# Prompt
Among the entries below, find the lines holding "computer" and copy them.

== Dataset ==

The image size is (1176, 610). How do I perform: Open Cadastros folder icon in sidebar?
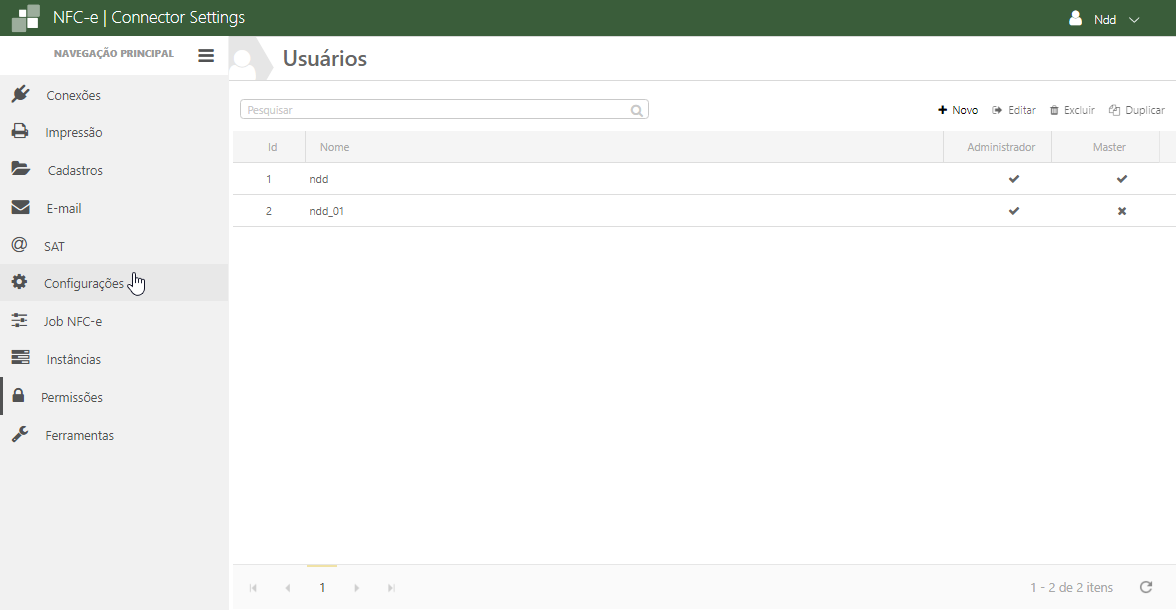pos(20,169)
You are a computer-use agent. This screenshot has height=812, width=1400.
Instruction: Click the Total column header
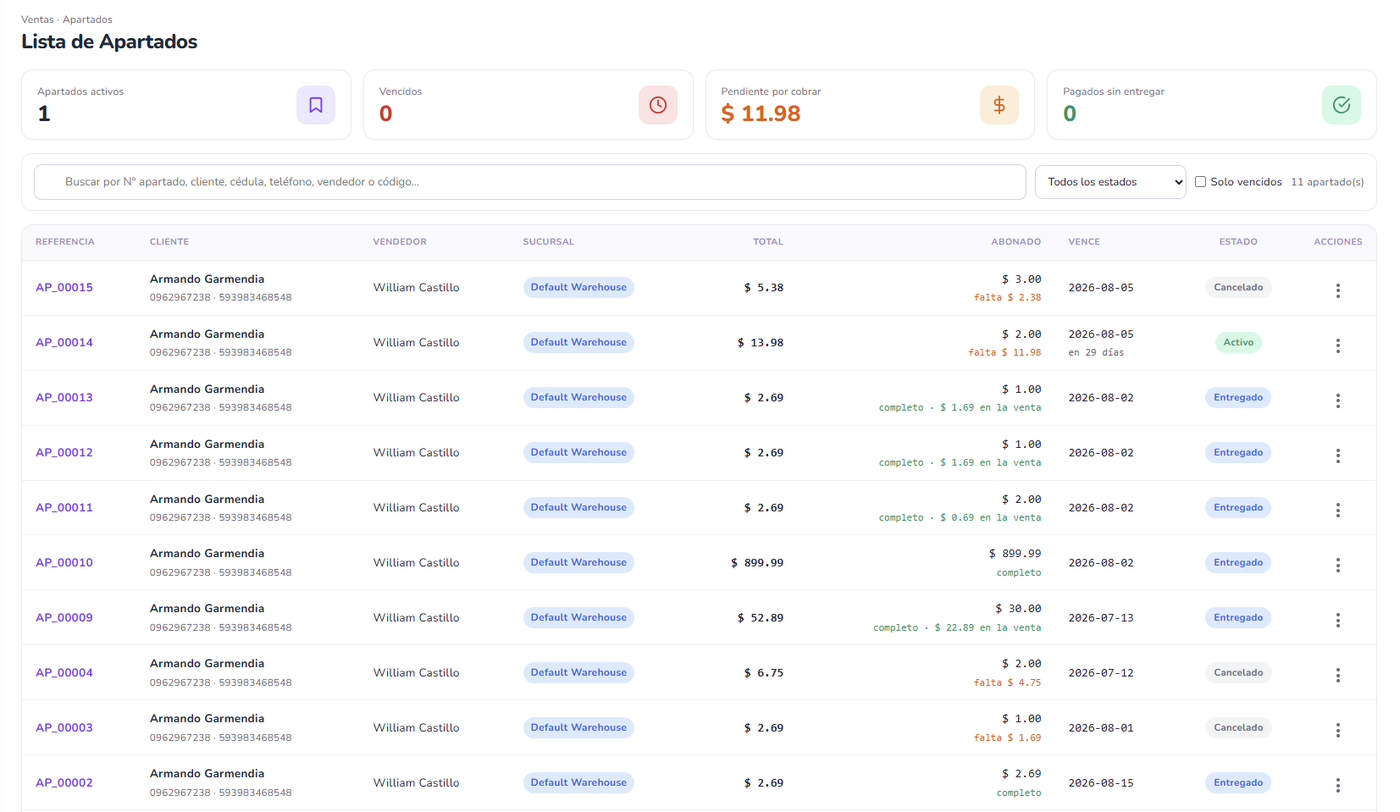768,242
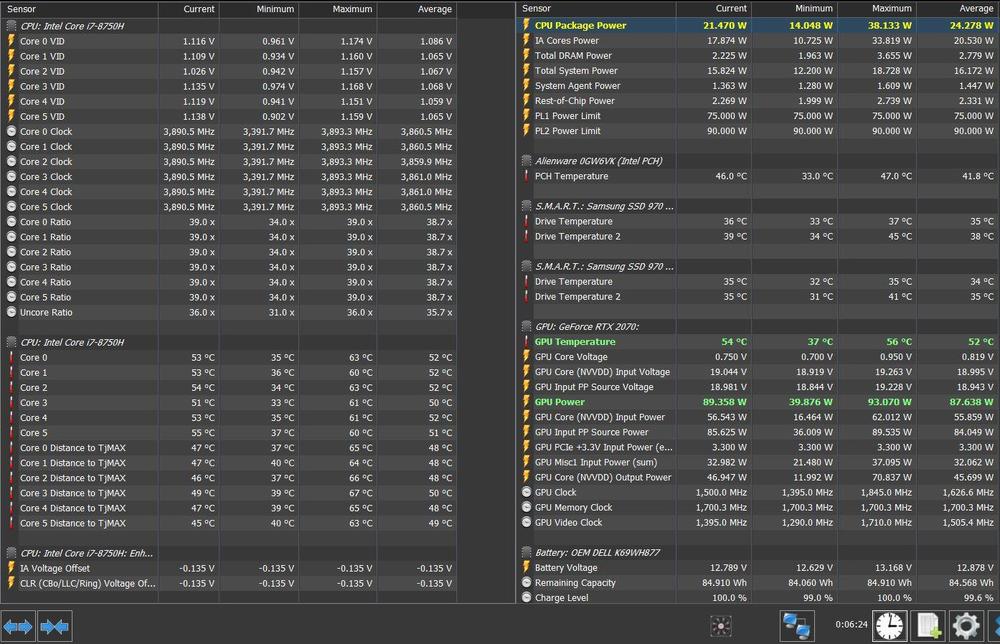The height and width of the screenshot is (644, 1000).
Task: Collapse the Battery: OEM DELL K69WH877 group
Action: click(526, 552)
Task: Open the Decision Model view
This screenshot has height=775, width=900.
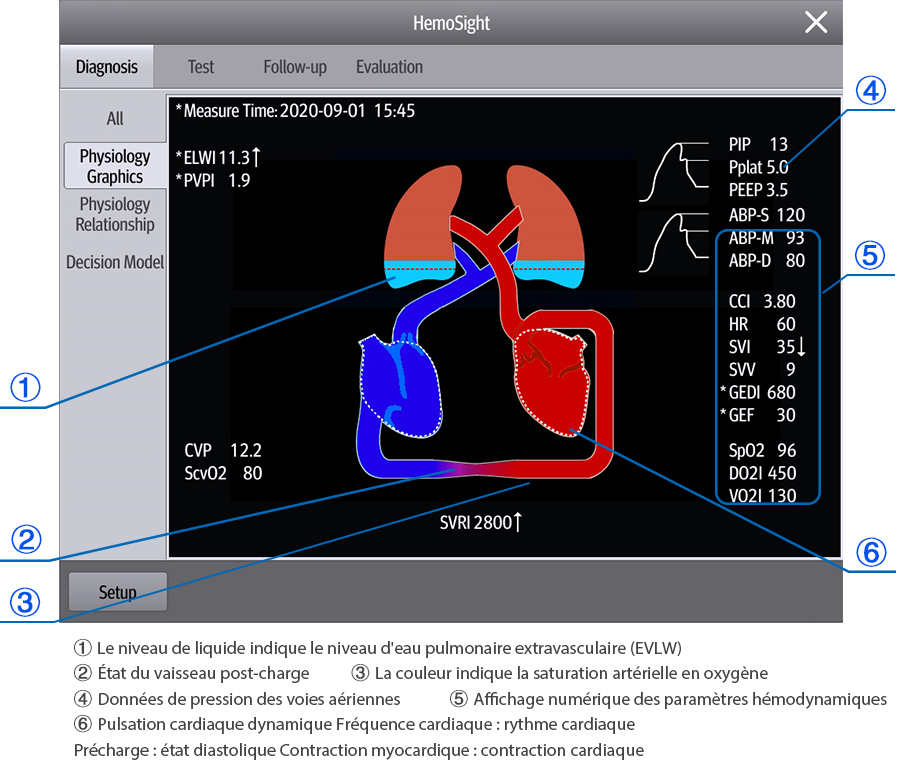Action: [115, 262]
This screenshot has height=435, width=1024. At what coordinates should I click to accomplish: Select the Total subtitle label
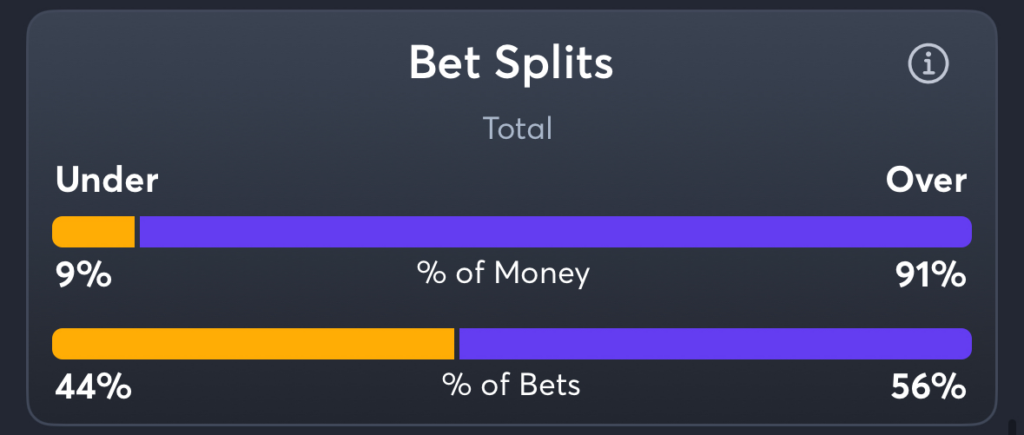(x=517, y=129)
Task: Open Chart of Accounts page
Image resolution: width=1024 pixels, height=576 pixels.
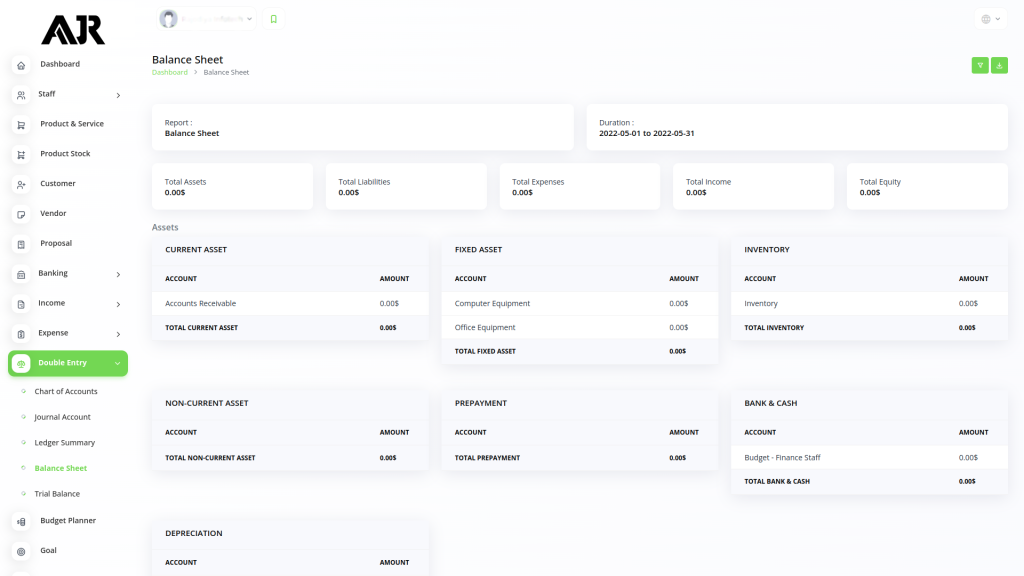Action: 66,391
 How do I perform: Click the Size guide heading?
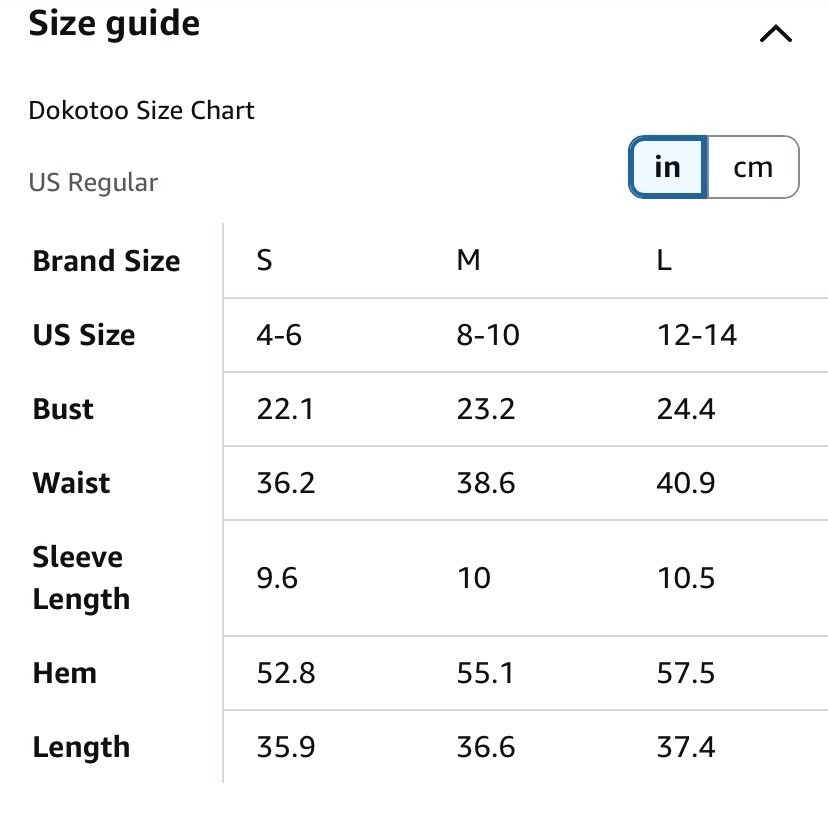coord(114,24)
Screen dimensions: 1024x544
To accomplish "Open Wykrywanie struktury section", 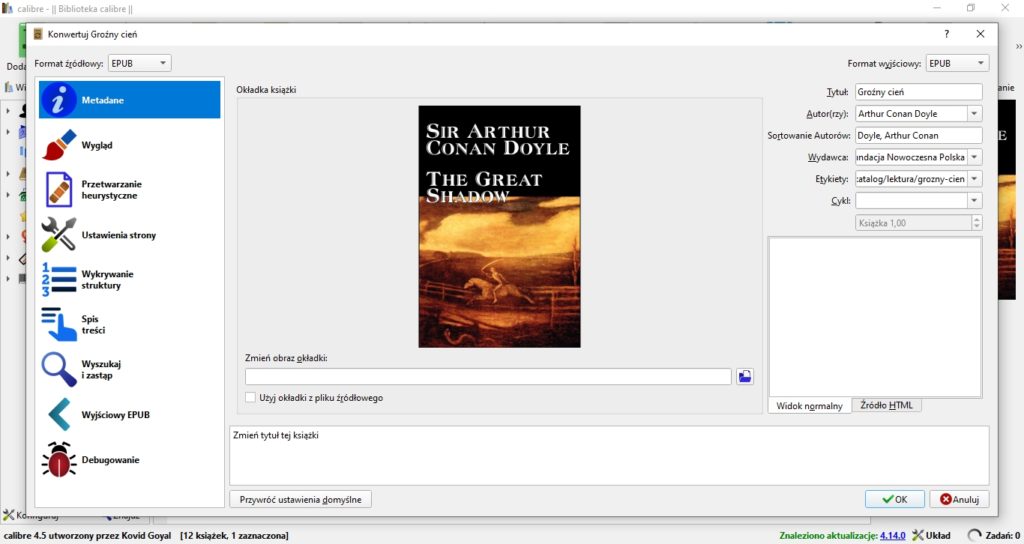I will pyautogui.click(x=60, y=280).
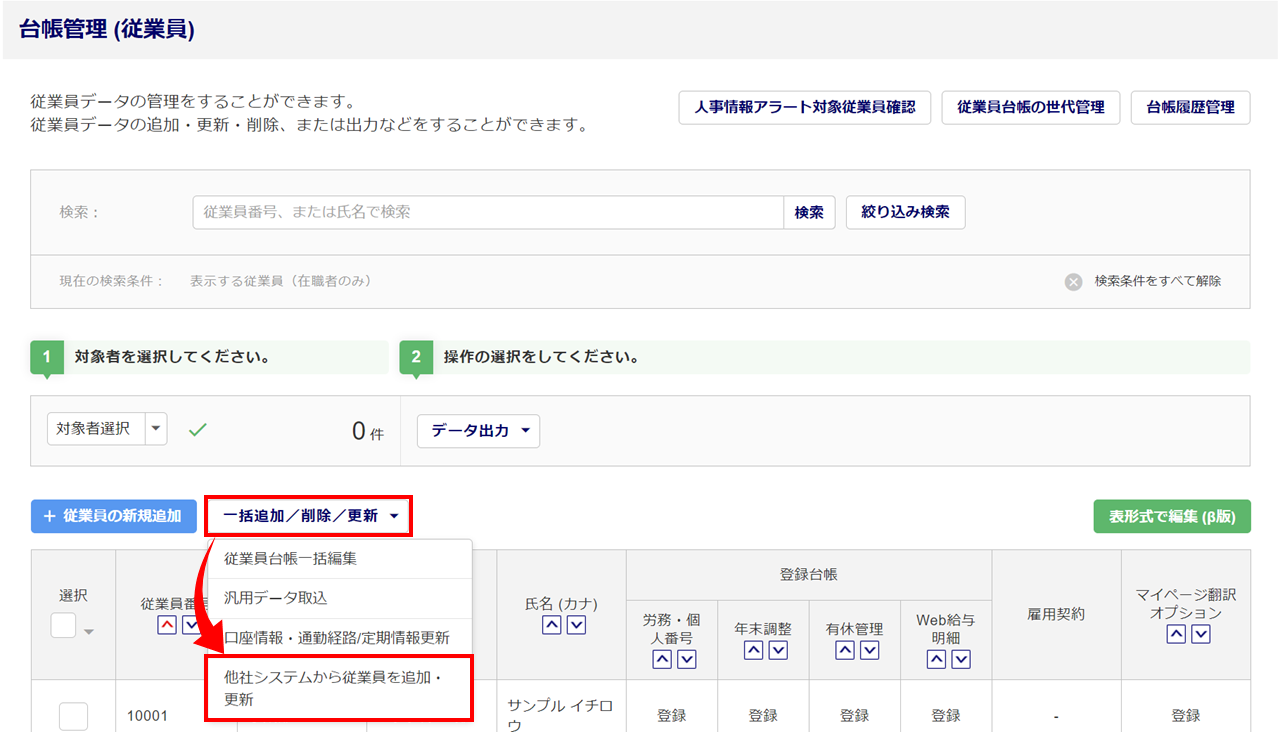1280x732 pixels.
Task: Sort 従業員番号 column ascending with red arrow
Action: (166, 625)
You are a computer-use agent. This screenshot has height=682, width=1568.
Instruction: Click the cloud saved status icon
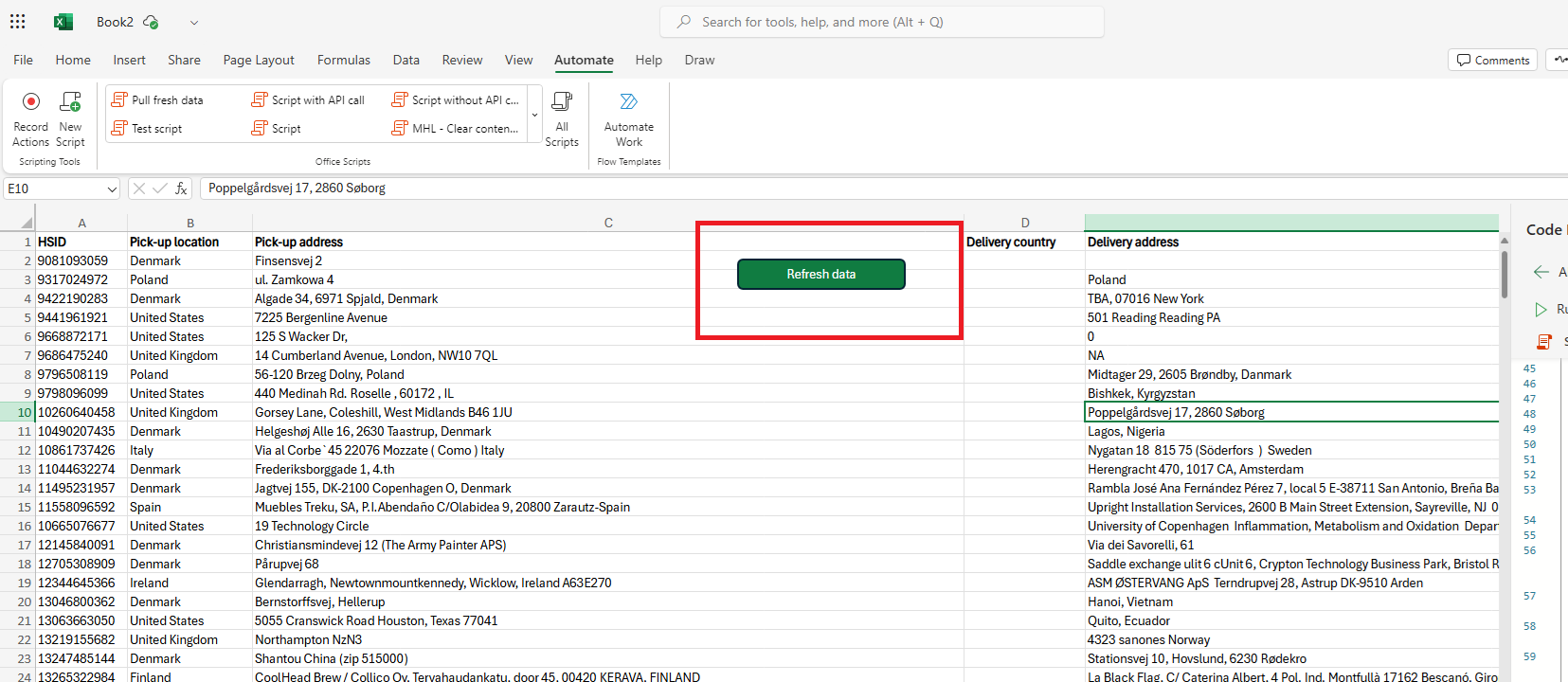pyautogui.click(x=152, y=22)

===

# Response to the task
You are a computer-use agent. This screenshot has height=812, width=1400.
You are a computer-use agent. This screenshot has height=682, width=1568.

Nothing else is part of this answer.